* [Data extract]:
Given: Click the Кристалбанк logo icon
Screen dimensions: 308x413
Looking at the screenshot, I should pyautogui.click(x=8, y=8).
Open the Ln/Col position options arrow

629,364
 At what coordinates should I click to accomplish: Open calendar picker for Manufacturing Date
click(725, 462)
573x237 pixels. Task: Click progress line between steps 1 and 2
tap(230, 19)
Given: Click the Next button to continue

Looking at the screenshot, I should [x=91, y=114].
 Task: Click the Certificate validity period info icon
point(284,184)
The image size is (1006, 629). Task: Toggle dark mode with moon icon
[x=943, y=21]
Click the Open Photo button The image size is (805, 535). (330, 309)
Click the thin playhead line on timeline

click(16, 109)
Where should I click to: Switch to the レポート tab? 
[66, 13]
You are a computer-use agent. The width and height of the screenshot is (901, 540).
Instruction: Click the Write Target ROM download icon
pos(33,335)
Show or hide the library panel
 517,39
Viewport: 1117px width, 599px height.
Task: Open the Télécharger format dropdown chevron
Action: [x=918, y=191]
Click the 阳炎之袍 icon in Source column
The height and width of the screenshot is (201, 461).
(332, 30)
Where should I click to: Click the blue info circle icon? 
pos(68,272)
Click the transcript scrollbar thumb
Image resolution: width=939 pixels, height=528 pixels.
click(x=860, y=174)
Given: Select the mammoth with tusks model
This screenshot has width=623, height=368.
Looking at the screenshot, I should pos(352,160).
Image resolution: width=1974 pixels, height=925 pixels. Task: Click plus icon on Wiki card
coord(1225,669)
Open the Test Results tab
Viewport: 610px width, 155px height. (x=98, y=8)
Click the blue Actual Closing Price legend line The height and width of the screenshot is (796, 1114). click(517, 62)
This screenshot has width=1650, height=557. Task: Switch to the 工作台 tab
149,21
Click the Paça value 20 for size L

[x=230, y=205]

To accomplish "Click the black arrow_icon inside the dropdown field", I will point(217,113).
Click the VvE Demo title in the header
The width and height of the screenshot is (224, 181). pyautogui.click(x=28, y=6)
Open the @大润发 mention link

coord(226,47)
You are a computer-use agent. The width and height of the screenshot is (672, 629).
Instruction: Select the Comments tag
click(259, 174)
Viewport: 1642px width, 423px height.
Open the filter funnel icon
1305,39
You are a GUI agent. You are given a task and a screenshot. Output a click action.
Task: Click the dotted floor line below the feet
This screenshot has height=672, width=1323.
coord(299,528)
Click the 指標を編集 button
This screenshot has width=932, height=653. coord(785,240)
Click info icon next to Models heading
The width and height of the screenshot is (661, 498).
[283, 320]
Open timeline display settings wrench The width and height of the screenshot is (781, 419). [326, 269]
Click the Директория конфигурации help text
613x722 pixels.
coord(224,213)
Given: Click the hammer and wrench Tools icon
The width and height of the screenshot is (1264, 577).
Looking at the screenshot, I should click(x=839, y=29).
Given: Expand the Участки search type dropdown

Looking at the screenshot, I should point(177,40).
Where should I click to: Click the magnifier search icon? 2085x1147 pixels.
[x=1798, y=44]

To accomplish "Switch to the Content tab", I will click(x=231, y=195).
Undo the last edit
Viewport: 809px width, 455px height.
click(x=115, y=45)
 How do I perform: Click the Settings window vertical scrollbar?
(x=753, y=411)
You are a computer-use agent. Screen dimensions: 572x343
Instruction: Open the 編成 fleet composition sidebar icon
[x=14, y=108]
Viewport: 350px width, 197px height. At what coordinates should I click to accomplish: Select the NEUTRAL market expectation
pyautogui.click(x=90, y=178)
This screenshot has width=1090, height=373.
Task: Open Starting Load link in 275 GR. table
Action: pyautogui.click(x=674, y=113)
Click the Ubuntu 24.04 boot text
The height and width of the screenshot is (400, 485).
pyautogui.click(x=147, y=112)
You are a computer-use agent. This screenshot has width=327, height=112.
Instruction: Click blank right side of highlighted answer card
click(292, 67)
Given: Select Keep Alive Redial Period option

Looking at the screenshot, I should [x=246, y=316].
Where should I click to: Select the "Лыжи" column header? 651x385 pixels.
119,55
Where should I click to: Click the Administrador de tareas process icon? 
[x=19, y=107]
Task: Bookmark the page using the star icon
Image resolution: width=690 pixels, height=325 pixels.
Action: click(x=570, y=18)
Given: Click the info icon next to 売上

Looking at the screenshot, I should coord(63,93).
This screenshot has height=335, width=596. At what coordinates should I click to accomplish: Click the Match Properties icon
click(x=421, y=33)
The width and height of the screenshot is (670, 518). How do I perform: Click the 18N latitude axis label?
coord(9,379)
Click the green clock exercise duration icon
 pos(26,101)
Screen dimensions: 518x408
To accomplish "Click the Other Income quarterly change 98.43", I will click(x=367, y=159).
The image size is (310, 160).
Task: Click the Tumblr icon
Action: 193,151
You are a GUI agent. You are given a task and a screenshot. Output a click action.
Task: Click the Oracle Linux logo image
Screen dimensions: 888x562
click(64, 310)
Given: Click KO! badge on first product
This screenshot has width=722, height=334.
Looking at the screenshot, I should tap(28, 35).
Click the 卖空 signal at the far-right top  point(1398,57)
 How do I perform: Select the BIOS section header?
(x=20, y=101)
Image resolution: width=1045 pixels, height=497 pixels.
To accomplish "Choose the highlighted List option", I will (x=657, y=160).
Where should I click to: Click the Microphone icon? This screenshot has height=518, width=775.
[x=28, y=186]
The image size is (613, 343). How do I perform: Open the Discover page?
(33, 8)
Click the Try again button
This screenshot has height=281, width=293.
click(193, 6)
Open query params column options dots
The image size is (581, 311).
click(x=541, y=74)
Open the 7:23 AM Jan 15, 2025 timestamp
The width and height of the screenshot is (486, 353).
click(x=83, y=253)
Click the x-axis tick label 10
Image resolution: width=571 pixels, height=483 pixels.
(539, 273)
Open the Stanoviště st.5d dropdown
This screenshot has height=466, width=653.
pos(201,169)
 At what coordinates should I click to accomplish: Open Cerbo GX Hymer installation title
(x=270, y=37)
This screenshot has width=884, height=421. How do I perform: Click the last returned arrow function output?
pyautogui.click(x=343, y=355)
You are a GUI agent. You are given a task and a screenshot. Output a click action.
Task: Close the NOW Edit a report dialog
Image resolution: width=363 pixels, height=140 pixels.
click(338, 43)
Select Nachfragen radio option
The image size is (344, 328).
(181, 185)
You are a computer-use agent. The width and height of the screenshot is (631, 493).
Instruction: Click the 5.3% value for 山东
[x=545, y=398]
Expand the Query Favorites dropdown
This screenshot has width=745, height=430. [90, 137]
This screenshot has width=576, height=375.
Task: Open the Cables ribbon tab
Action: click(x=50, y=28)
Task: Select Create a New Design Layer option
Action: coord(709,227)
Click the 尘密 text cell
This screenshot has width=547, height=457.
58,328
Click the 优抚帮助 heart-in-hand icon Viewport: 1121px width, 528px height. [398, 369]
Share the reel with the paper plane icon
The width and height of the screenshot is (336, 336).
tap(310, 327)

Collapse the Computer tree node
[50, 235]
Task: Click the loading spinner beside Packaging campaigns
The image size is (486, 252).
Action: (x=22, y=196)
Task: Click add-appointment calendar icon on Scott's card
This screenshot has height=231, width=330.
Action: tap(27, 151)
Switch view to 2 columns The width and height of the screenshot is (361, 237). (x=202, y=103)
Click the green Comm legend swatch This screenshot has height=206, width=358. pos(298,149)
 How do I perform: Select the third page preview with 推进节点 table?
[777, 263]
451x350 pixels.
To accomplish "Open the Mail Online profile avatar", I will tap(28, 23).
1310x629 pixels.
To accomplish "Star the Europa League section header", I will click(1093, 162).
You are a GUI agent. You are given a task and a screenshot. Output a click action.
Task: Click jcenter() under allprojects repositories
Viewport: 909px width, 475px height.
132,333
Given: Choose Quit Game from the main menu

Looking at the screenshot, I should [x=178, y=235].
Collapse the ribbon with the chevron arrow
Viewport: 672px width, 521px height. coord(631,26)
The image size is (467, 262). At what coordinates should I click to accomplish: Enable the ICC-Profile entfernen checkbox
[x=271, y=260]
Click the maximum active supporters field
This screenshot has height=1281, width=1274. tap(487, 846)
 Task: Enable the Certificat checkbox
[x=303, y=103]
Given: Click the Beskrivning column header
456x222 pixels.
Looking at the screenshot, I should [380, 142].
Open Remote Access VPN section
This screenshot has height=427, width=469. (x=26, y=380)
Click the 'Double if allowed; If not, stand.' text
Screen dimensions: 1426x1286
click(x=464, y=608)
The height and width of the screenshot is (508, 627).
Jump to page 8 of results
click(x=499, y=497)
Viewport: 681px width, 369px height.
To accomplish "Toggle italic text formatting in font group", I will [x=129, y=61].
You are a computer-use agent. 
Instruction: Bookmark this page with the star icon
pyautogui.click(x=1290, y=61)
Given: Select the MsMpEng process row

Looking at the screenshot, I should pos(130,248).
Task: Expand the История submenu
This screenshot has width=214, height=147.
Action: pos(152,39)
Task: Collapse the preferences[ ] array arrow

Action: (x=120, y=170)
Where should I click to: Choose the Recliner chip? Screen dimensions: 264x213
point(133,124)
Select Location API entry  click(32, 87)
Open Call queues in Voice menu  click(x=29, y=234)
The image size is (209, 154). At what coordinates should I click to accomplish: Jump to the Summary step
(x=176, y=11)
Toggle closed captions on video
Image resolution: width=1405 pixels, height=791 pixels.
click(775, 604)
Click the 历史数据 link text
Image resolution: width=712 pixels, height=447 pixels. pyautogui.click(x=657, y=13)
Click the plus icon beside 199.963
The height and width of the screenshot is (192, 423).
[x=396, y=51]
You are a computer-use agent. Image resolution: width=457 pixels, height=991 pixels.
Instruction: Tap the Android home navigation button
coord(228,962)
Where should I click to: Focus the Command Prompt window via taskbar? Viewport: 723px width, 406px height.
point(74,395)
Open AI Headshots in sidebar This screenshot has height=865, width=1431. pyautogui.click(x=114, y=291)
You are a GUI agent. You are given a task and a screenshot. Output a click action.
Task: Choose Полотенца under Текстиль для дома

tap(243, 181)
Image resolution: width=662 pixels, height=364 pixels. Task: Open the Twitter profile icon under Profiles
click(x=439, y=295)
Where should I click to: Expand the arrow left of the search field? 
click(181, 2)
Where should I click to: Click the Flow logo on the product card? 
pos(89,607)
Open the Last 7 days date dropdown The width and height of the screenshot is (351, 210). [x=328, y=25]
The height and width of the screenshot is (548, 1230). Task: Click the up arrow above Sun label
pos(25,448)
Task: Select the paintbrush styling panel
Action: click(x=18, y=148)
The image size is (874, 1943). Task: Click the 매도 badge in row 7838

* [Direction]: Replace "scrollbar" with "scroll bar" in the entries, starting at the line that contains "Where should I click to: Switch" and ending at the line that contains "coord(224,213)", and return only those lines with nothing else altered.

* [Result of the task]:
Where should I click to: Switch to the レポート tab? 
[66, 13]
You are a computer-use agent. The width and height of the screenshot is (901, 540).
Instruction: Click the Write Target ROM download icon
pos(33,335)
Show or hide the library panel
 517,39
Viewport: 1117px width, 599px height.
Task: Open the Télécharger format dropdown chevron
Action: [x=918, y=191]
Click the 阳炎之袍 icon in Source column
The height and width of the screenshot is (201, 461).
(332, 30)
Where should I click to: Click the blue info circle icon? 
pos(68,272)
Click the transcript scroll bar thumb
Image resolution: width=939 pixels, height=528 pixels.
click(x=860, y=174)
Given: Select the mammoth with tusks model
This screenshot has width=623, height=368.
Looking at the screenshot, I should pos(352,160).
Image resolution: width=1974 pixels, height=925 pixels. Task: Click plus icon on Wiki card
coord(1225,669)
Open the Test Results tab
Viewport: 610px width, 155px height. (x=98, y=8)
Click the blue Actual Closing Price legend line The height and width of the screenshot is (796, 1114). click(517, 62)
This screenshot has width=1650, height=557. Task: Switch to the 工作台 tab
149,21
Click the Paça value 20 for size L

[x=230, y=205]

To accomplish "Click the black arrow_icon inside the dropdown field", I will point(217,113).
Click the VvE Demo title in the header
The width and height of the screenshot is (224, 181). pyautogui.click(x=28, y=6)
Open the @大润发 mention link

coord(226,47)
You are a computer-use agent. The width and height of the screenshot is (672, 629).
Instruction: Select the Comments tag
click(259, 174)
Viewport: 1642px width, 423px height.
Open the filter funnel icon
1305,39
You are a GUI agent. You are given a task and a screenshot. Output a click action.
Task: Click the dotted floor line below the feet
This screenshot has height=672, width=1323.
coord(299,528)
Click the 指標を編集 button
This screenshot has width=932, height=653. coord(785,240)
Click info icon next to Models heading
The width and height of the screenshot is (661, 498).
[283, 320]
Open timeline display settings wrench The width and height of the screenshot is (781, 419). [326, 269]
Click the Директория конфигурации help text
613x722 pixels.
coord(224,213)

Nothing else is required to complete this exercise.